出典文書:

“MizoguchiからHamaguchiへ”
今年公開の日本映画の中で一番楽しみにしていた本作
長いオープニングショットから、まるでゴダールのようなタイトルバックでこれは素晴らしい作品だと確信
それは『ドライブ・マイ・カー』のオープニングを観たときの感覚と全く同じ
そこからの106分間、思う存分濱口ワールドを堪能しました
本作の企画は『ドライブ…』で音楽を担当したシンガーソングライターで作曲家の石橋英子さんから、コンサートのバックで流す映像の製作を頼まれたことがきっかけとのこと
なので本作のベースは映像で物語は後付、そこに濱口流の脚本と演出が乗せられどこかフランスヌーヴェルヴァーグ的な香りのする作品に仕上がっています
その製作プロセスは渋谷区の公衆トイレのプロモーション映像の企画から始まった『パーフェクトデイズ』のよう
もともと興行目的でないところから作家の才能で次々と名作が生まれるのは興味深いと同時に、どこか今の日本映画界の現状について考えさせられるものがあります🤔
そんなゆるい条件がゆえに苦労も多かったとは思いますが、濱口監督はその分自由に様々なことをやってそれを楽しんでいるように見えるのもどこか微笑ましい😊
まるでドキュメンタリーを見ているような長回しによる物語への没入感
様々な光の撮り方も印象的(おそらくレンズを色々と変えている?)

必要な作業:
[1] 次の(a)〜(c)がこの映画レビューの内容と一致するかを「はい」か「いいえ」で答え、判断の決め手となる本文の語句をそのまま引用せよ。
(a) 本作の企画は、石橋英子さんからの依頼がきっかけだった。
(b) 本作は先に物語を作り、それに合わせて映像を撮った。
(c) 『パーフェクトデイズ』は新宿区の公衆トイレの企画から始まった。
[2] この映画レビューに出てくる人名を、見出しの行も含め、表記どおりにすべて挙げよ。
[3] この映画レビューについて、次の問いに答えよ。
(a) 石橋英子さんが製作を頼んだ映像は、どこで流すためのものか。
(b) 評者は、本作の仕上がりをどのような香りのする作品だと述べているか。
(c) 評者は、長回しによってどのような感覚が生まれていると述べているか。

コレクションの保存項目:
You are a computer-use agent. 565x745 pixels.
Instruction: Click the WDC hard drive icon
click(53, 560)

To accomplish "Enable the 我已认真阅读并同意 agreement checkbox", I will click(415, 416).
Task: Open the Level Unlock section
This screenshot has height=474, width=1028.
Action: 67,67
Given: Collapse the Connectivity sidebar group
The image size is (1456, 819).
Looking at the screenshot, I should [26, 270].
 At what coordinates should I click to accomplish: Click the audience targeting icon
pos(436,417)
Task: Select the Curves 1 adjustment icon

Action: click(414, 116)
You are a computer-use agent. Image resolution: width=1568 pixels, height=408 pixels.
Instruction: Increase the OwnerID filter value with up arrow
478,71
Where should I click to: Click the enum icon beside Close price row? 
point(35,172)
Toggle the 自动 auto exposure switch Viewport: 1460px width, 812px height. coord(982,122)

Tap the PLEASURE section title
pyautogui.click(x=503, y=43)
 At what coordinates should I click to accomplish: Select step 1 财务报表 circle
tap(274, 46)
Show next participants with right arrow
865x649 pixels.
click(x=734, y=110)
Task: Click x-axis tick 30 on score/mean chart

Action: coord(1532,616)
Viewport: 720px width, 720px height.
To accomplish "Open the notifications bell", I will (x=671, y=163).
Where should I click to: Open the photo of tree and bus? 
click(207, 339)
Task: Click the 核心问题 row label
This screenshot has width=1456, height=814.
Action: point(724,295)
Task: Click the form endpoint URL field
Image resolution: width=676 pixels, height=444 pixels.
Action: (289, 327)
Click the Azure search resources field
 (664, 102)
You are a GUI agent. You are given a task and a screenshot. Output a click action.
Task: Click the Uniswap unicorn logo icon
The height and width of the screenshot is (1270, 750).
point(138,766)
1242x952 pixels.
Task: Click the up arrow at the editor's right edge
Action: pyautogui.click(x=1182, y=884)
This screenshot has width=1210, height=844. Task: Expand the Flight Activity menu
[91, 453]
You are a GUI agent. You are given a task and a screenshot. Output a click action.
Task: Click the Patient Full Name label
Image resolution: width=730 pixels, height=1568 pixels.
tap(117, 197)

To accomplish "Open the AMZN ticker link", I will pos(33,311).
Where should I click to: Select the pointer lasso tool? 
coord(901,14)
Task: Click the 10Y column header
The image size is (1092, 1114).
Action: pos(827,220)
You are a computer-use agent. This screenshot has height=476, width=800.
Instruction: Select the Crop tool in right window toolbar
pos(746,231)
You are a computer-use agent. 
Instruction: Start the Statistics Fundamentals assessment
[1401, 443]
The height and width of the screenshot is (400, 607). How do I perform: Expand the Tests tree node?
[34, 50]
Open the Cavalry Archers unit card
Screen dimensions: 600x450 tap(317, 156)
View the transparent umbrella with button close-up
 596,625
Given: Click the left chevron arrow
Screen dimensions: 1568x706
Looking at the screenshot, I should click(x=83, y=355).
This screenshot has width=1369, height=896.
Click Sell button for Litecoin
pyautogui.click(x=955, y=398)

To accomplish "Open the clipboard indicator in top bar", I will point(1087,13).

課題の解答:
[1]
(a) はい:「石橋英子さんから、コンサートのバックで流す映像の製作を頼まれたことがきっかけ」
(b) いいえ:「本作のベースは映像で物語は後付」
(c) いいえ:「渋谷区の公衆トイレのプロモーション映像の企画から始まった」

[2] Mizoguchi、Hamaguchi、ゴダール、濱口、石橋英子

[3]
(a) コンサートのバック
(b) どこかフランスヌーヴェルヴァーグ的な香りのする作品
(c) まるでドキュメンタリーを見ているような、物語への没入感